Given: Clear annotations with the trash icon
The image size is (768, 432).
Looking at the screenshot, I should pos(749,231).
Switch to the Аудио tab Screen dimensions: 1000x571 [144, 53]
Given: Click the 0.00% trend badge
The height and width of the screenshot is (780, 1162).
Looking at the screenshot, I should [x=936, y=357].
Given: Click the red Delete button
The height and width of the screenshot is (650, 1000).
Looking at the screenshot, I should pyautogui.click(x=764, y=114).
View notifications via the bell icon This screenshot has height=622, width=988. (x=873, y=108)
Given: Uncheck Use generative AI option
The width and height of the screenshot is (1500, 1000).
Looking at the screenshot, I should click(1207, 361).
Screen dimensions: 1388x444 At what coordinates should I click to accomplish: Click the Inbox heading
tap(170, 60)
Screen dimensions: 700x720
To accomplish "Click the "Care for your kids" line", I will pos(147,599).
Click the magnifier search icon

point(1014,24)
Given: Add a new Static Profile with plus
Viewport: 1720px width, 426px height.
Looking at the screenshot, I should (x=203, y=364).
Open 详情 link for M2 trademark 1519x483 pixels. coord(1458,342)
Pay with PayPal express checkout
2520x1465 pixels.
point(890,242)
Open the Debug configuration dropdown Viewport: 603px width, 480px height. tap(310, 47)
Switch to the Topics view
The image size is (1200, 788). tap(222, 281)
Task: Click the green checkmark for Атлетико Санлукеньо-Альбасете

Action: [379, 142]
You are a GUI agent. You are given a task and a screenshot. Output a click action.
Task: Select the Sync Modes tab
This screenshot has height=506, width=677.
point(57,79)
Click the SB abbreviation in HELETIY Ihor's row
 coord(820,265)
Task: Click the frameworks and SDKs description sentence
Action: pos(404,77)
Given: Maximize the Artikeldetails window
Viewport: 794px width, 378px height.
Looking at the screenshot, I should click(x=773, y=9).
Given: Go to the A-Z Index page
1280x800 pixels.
::::::::
*Problem statement*: Line tally for "Open": say how many lines of the records above contain it, and give nothing but the number.

*Finished exercise*: 2